Enjoyed this very much. Your vivid writing makes us feel like we were there.
Bob Weisenberg
YogaDemystified.com
"In From the Storm "
i'm sitting in my chair looking at this sentence that has appeared on my blog list... and think of all the storms... and all the "in"s... and find out how closely the world within and without correlate... the way we react to real storms and the storms in our mind... the way we grow through them... the way they give birth to a new us... i feel nostalgic for all my storms... especially i remember the one when a friend and i were in mountains... walking through a cold thick fog... isolated from the whole world... each step was an expedition... a new discovery...
am i again in another storm? and each step...
and i come here... and i read this... and i see how another person goes through another storm... and i feel all storms are one... and all people are one... and all storms are just there so that we fear and calm... so that we get lost and be found...

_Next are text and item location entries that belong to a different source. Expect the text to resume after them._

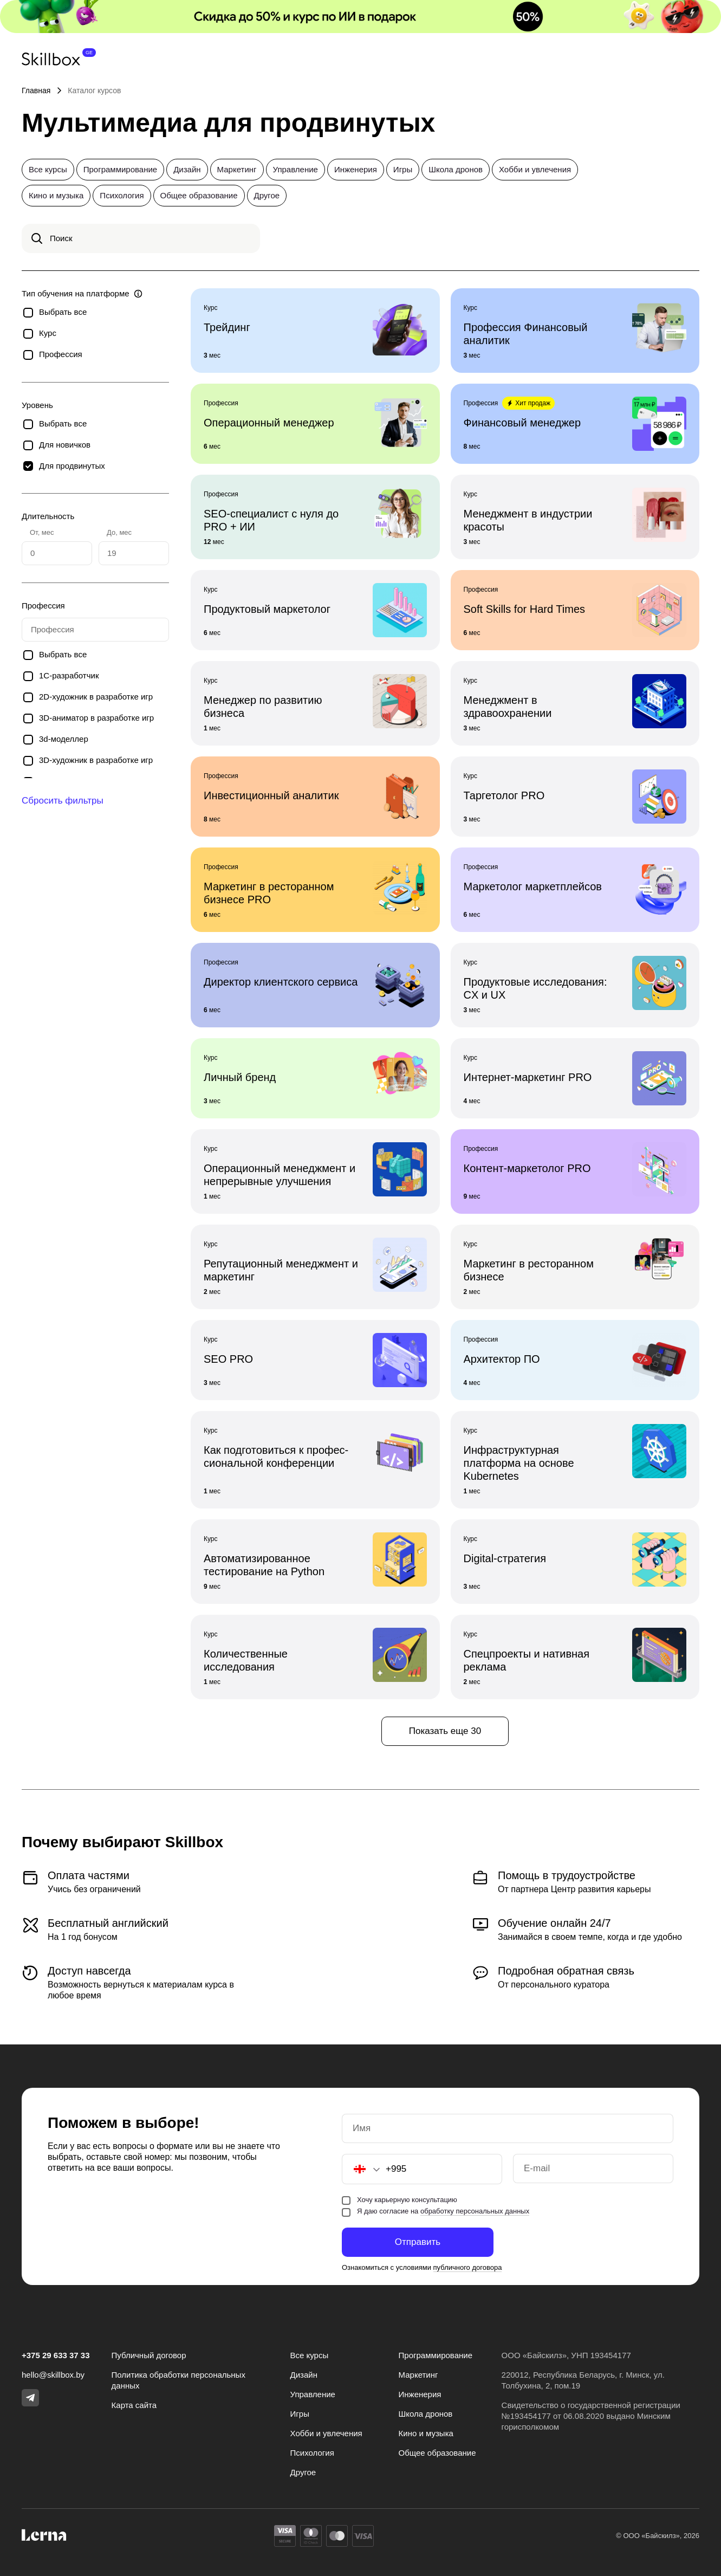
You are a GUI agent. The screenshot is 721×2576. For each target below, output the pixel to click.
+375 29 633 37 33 (56, 2355)
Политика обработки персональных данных (178, 2380)
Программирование (120, 169)
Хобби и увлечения (535, 169)
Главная (36, 90)
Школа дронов (455, 169)
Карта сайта (134, 2405)
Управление (295, 169)
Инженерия (355, 169)
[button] (361, 2169)
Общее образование (199, 195)
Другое (267, 195)
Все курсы (48, 169)
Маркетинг (237, 169)
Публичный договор (149, 2355)
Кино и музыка (56, 195)
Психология (122, 195)
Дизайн (186, 169)
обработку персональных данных (474, 2211)
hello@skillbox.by (53, 2374)
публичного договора (467, 2267)
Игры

as always the way you end your beautiful writing is a WOW!
peace and love to you
The way you feel about the storms is exactly how I felt being at sea in the North Atlantic during weather.
I just wrote an essay about a similar thing for Revolving Floor...more about the thrill of being lost...but the essence is that brilliant quote, "every rebel seeks a storm...as if a storm will bring him peace."
But what I like about this essay is the possibility that maybe the storm DOES bring peace...meditation fixes everything...
simple, wonderful and true....
fantastic experience. loved it.
weird how that happens- focus...
The experience kind of reminds me of Lt. Dan's "making peace with god" scene on the shrimp boat in Forrest Gump.
I think this is the best way to release any fear...(well maybe there are a few best left alone) but to be with it, really with the fear...and then it softens and we grow and move on to new scarier mountains and storms and learn how to be with them...or more importantly with ourselves in the midst of them.
A wonderful story, thanks for sharing.
Laura
Great story! Just stopped by to let you know I fixed the problem with my post and it is now completely legible. Thanks for the heads up.
I love this story and the way you tell it. Sometimes getting caught in the storm is amazing.
Oh my, Jay! I absolutely loved this vivid description,
"we held up with arms outstretched like twin Jesuses as the scene through the open flap resembled the Apocalypse as much as anything I’d ever seen!"
There's something very exhilerating about being confronted with the worst of nature. This has happened to me a few times--most profoundly when I was driving a taxi in Montana and agreed to drive a guy up the canyon when a TERRIBLE blizzard hit. I thought I would lose my life--I really did because I could not see at all. When I cam through that, I felt more alive than I'd felt for some time.
I really loved reading this story--beautifully written and just vivid!
Melinda
Wow, what an absorbing account of your adventure, drjay. I guess it takes being right in the middle of a situation to help quash a fear of it. Which means I should just get on a damn plane...
On a purely selfish note, when I read, "...and went to crouch by a rock that kinda sorta almost gave us some shelter until the storm passed...," I cried a bit, because out back of my parents' home there's a hillside of rock, and I remember my dad saying that if a tornado ever came through the valley they'd head out to that hillside until it passed. And, for a moment, I selfishly wanted him here, even if it meant he had to run for his life.